Повседневный ужас революционных событий пугает Меньшикова, и он отмечает в своем дневнике: «В самой России сложился губительный яд, сжигающий ее медленно, но верно: народная анархия, развязанность от культуры, религии и совести» [Там же, с. 24]. Практически каждая страница дневника наполнена тревогой о судьбе детей, заботами о том, где достать деньги, пищу и дрова. Через год после начала февральской революции Меньшиков дал в своем дневнике следующую оценку этой «великой и бескровной» революции, которая привела к власти большевиков: «27 февраля 1918. Год русской великой революции. Мы еще живы, благодарению Создателю. Но мы ограблены, разорены, лишены работы, изгнаны из своего города и дома, обречены на голодную смерть. А десятки тысяч людей замучены и убиты. А вся Россия сброшена в пропасть еще не бывалого в истории позора и бедствия. Что дальше будет и подумать страшно, — то есть было бы страшно, если бы мозг не был уже досыта и до бесчувствия забит впечатлениями насилия и ужаса» [Там же, с. 36]. Хотя Меньшиков и осуждал Николая II за измену принципам самодержавия, поспешное отречение от престола, без сопротивления, он с возмущением, горечью и сочувствием воспринял известие об убийстве царя и его семьи: «Николай II расстрелян ... Тяжелая тоска на сердце. Зачем эта кровь? Кому она нужна?... Почему даже Персия предоставила возможность свергнутому шаху уехать, а у нас непременно лишили свободы и, наконец, жизни монарха, которому когда-то присягали?... Без суда, без следствия, по приговору какой-то кучки людей, которых никто не знает ... При жизни Николая II я не чувствовал к нему никакого уважения и нередко ощущал жгучую ненависть за его глупые, вытекающие из упрямства и мелкого самодурства решения . Но все-таки жаль несчастного, глубоко несчастного человека: более трагической фигуры "Человека не на месте" я не знаю» [Там же, с. 169].

•••

| ЗАДАНИЕ A |
Подсчитайте строки ниже, в которых встречается слово «Identify», с учетом регистра. В ответе укажите только число.

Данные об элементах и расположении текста
•••

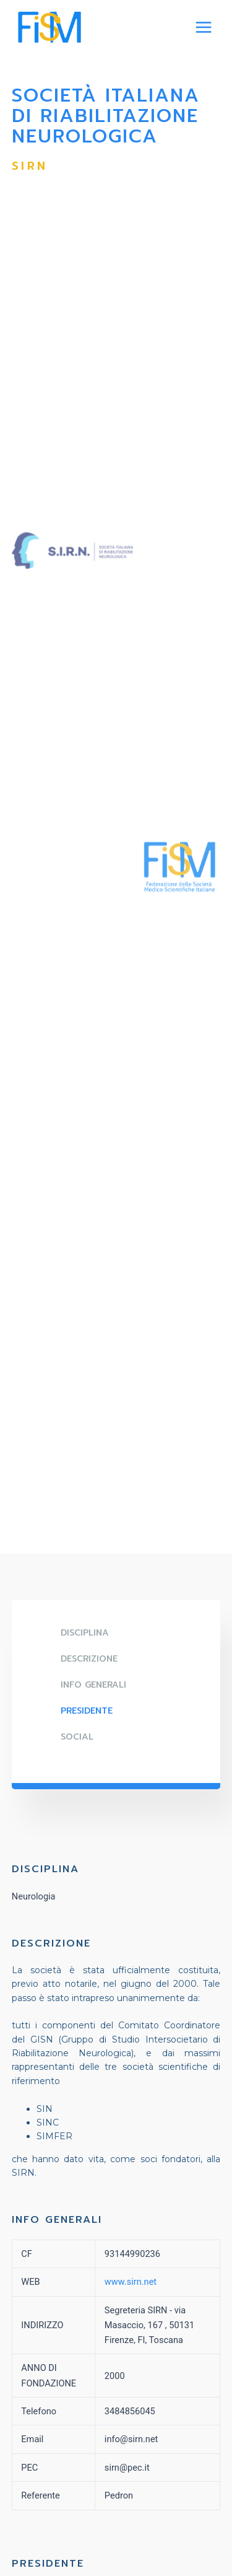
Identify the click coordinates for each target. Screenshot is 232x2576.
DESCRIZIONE (89, 1658)
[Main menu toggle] (203, 27)
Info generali (93, 1684)
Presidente (87, 1710)
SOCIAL (77, 1736)
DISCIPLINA (85, 1632)
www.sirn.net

•••

| ЗАДАНИЕ B |
Соответствуют ли отрывку о дневнике Меньшикова следующие утверждения? На каждое ответьте «да» или «нет» и приведите решающие слова отрывка дословно.
(i) Свою оценку революции Меньшиков дал в дневнике через год после начала февральской революции.
(ii) При жизни Николая II Меньшиков испытывал к нему уважение.
(iii) Тревога о судьбе детей появляется в дневнике лишь изредка.

| ОТВЕТ A |
1

| ОТВЕТ B |
(i) Да: «Через год после начала февральской революции Меньшиков дал в своем дневнике следующую оценку этой «великой и бескровной» революции».
(ii) Нет: «При жизни Николая II я не чувствовал к нему никакого уважения».
(iii) Нет: «Практически каждая страница дневника наполнена тревогой о судьбе детей».